Langley is the founder, executive director and artistic director of Eastern Shore Repertory Theatre (ESRT), which currently caters to hundreds of students annually. Each year, ESRT produces two high-quality local performances, hosts summer camps, teaches classes, and facilitates students to participate in national festivals and competitions.
In 2018, they crossed the bay to present “A Christmas Carol, The Musical” at The Steeple on St. Francis and that same year, they won the Nappie Award for Best Play or Performance of the Year, with “Newsies” at Henry George Park.

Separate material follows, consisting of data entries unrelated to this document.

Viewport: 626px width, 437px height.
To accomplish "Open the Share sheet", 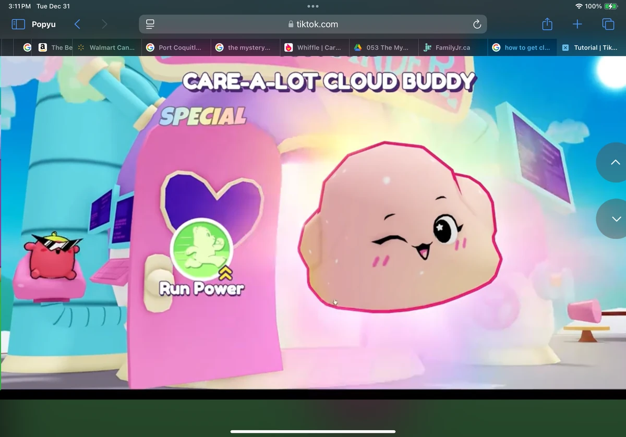I will tap(547, 24).
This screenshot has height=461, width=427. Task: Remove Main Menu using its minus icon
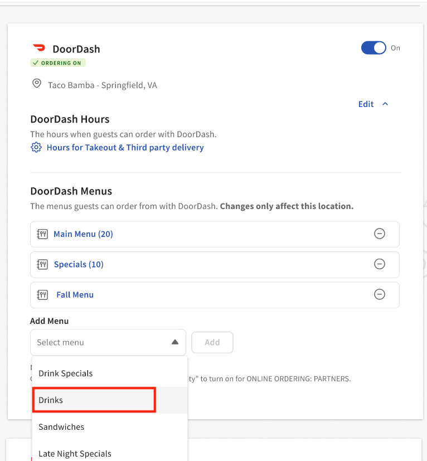380,234
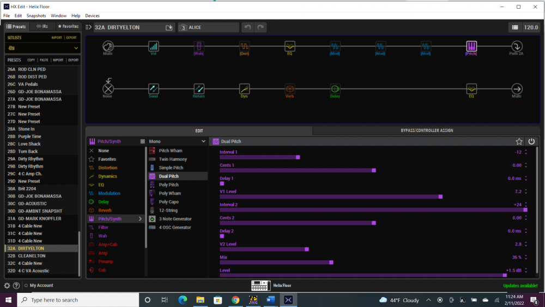The width and height of the screenshot is (545, 307).
Task: Select the Verb block on lower path
Action: [x=289, y=89]
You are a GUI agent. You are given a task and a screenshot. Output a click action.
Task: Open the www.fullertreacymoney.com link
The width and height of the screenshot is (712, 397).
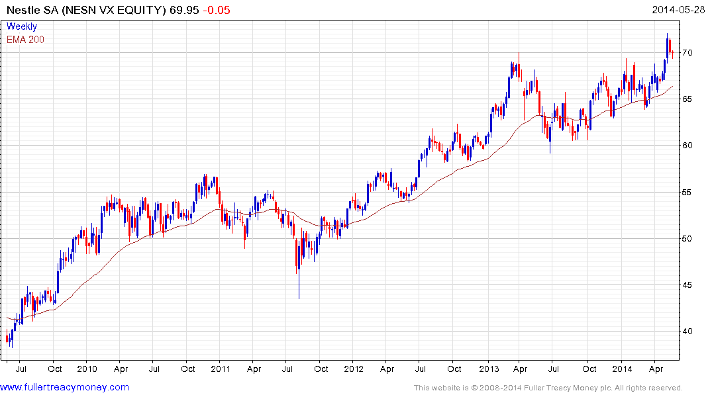pyautogui.click(x=64, y=387)
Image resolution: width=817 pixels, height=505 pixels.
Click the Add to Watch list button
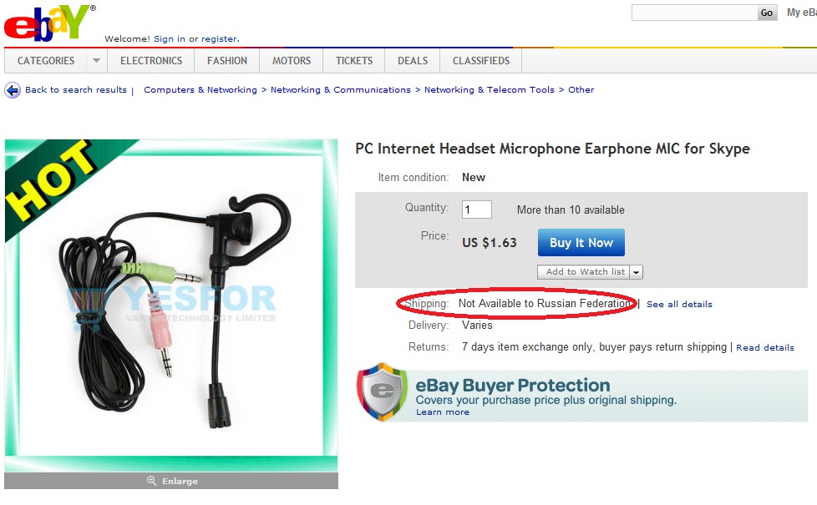584,272
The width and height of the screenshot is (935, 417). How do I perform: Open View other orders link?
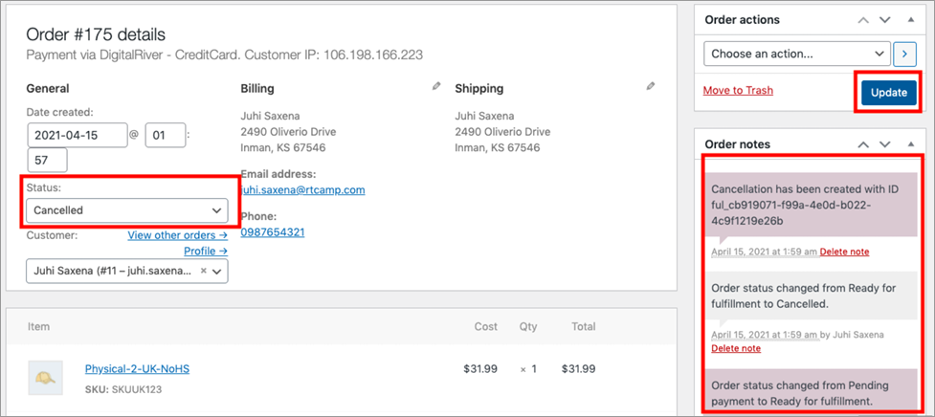pos(178,235)
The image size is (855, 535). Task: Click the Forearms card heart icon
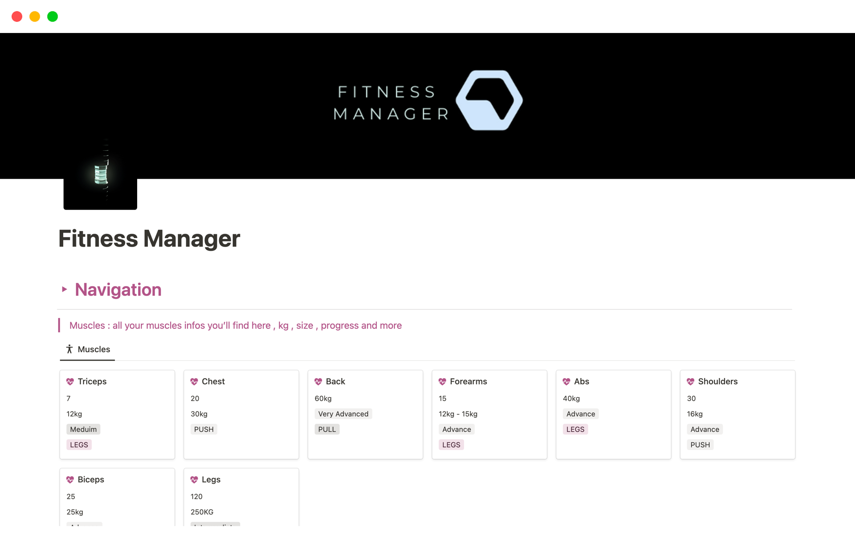(442, 382)
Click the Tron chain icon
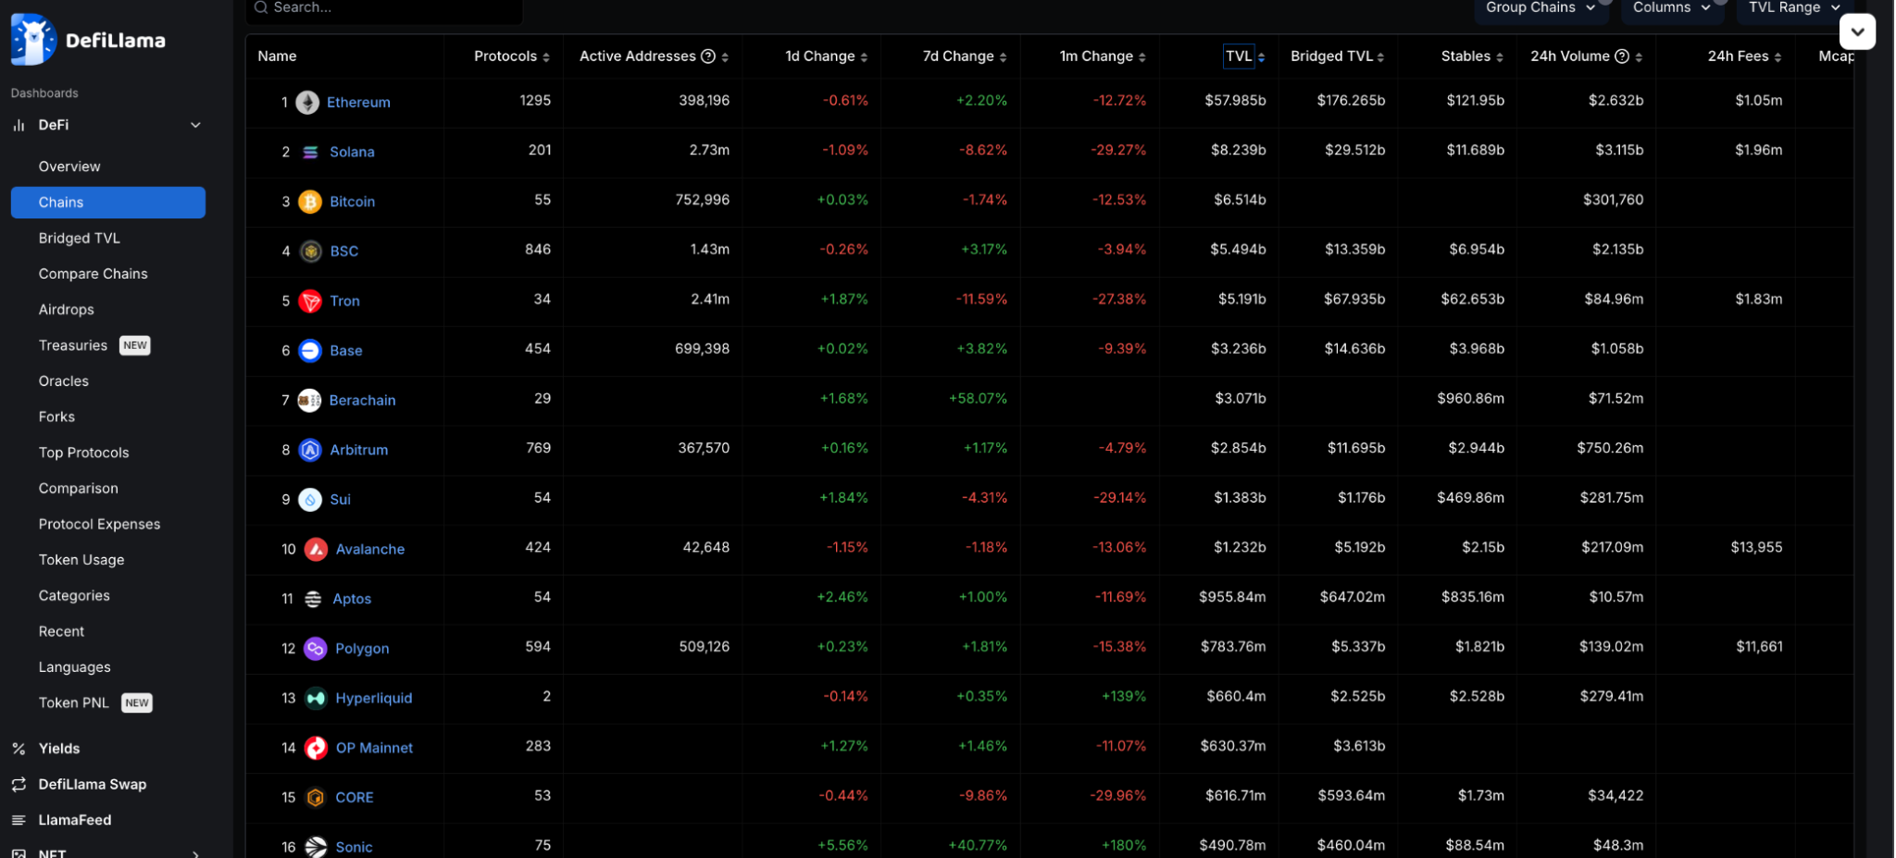Screen dimensions: 1896x858 tap(310, 301)
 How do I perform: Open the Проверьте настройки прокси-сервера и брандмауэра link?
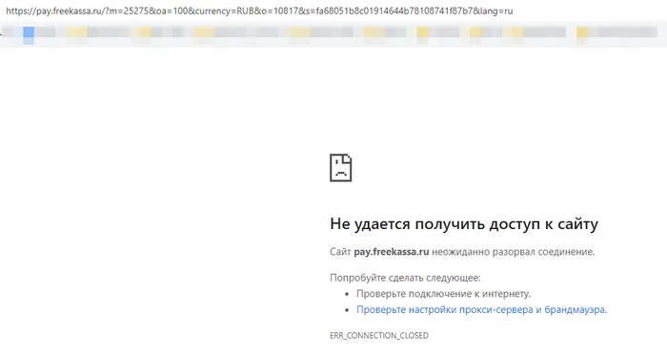[x=481, y=310]
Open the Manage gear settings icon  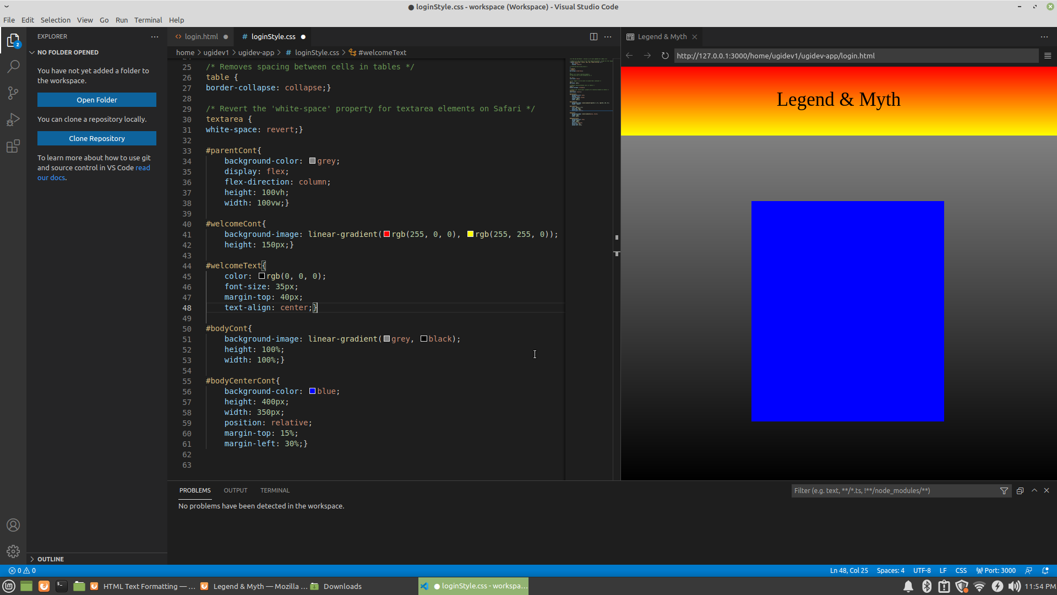tap(13, 551)
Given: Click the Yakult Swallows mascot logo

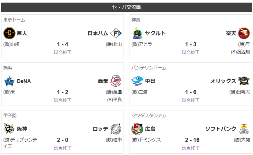Looking at the screenshot, I should point(138,33).
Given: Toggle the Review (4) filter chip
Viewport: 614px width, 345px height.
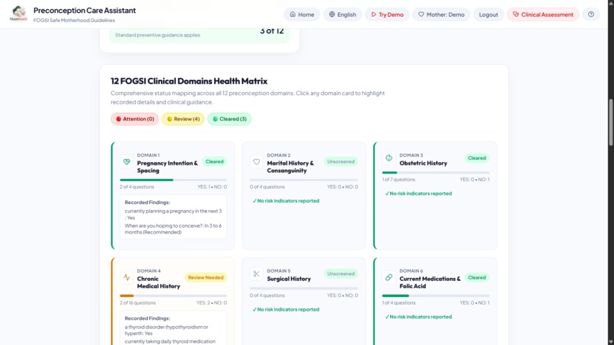Looking at the screenshot, I should click(x=184, y=119).
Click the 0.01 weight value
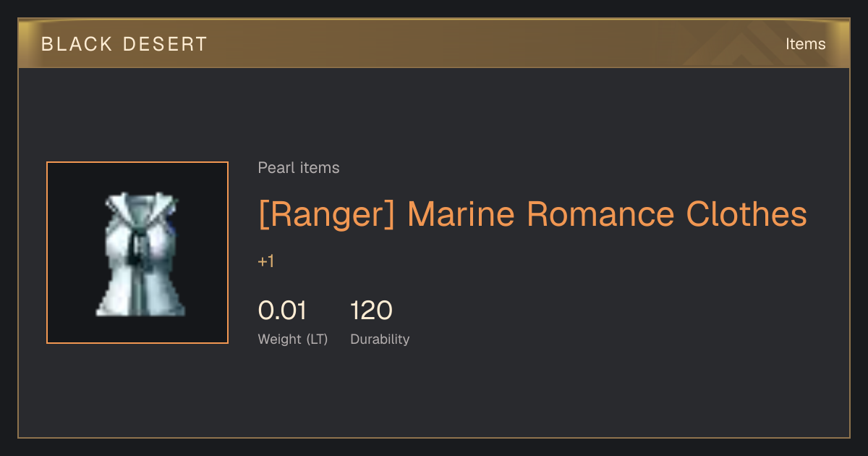 pyautogui.click(x=282, y=311)
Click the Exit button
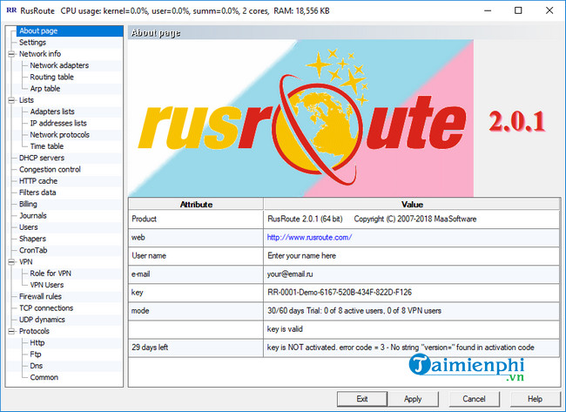This screenshot has height=412, width=566. coord(362,398)
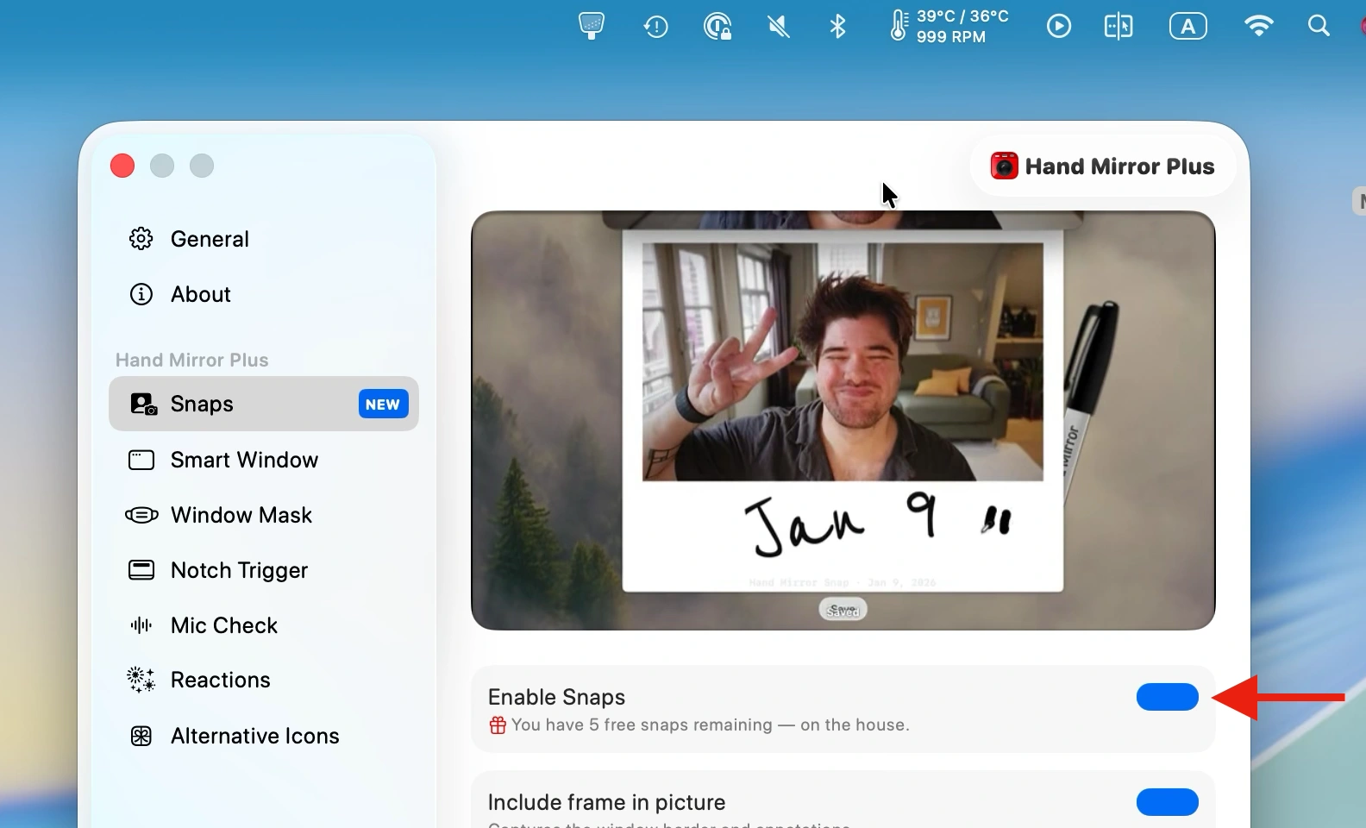This screenshot has height=828, width=1366.
Task: Show the Alternative Icons page
Action: pyautogui.click(x=254, y=736)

Their outdoor, blufftop performances in Fairhope have memorably included such classics as “Joseph and the Amazing Technicolor Dreamcoat,” “Matilda, The Musical” and this year, “The Wizard of Oz.”
In October, Langley is taking the troupe to New York to perform “Godspell Junior” at the historic Naumburg Bandshell in Central Park, which reopened last month after extensive renovations.
“I had no idea it would be something people would be interested in, but I decided to give it a go and it started a snowball effect into this kind of huge thing we have today,” Langley said, adding ESRT isn’t just for performers. Students can also learn about set design, costuming, music and more.
“Right now we are doing a summer camp for special effects, where kids are learning how to do lighting, sound, work with fog machines and bubble machines and dry ice and all kinds of fun stuff,” she said. “So we love all types of students. Honestly, I feel like there’s a place for everybody in the theater, no matter what your skill set is. We feel strongly about incorporating everyone so it’s not just the ‘performer type.’ I feel like it’s my goal to create a space for all levels of interest so if it’s just something you want to explore, we have something for you. But we definitely have kids who are very serious about this. Many have gone on to very elite acting programs.”
During COVID-19 shutdowns, the theater had no live performances, but did stage an outdoor “haunted forest” for Halloween, which Langley quipped was “actually the most-attended thing we’ve done in this area.”
“We had no idea it would be a thing but we had people coming from other states to see it,” she said. “I guess if theater ever goes out of business I can make a living doing haunted houses.”
But people familiar with her passion for ESRT know that’s unlikely.
“I’m deeply grateful to be recognized,” she said of her Nappie Award. “And I feel so grateful to be able to do what I love. This is who I feel like I’m created to be and what I’m created to do, so I’m appreciative people are responsive to it and want to be involved. But this is representative of all the people that work with us and all the volunteers and all the people who are involved in our theater program. So this is for all of them.”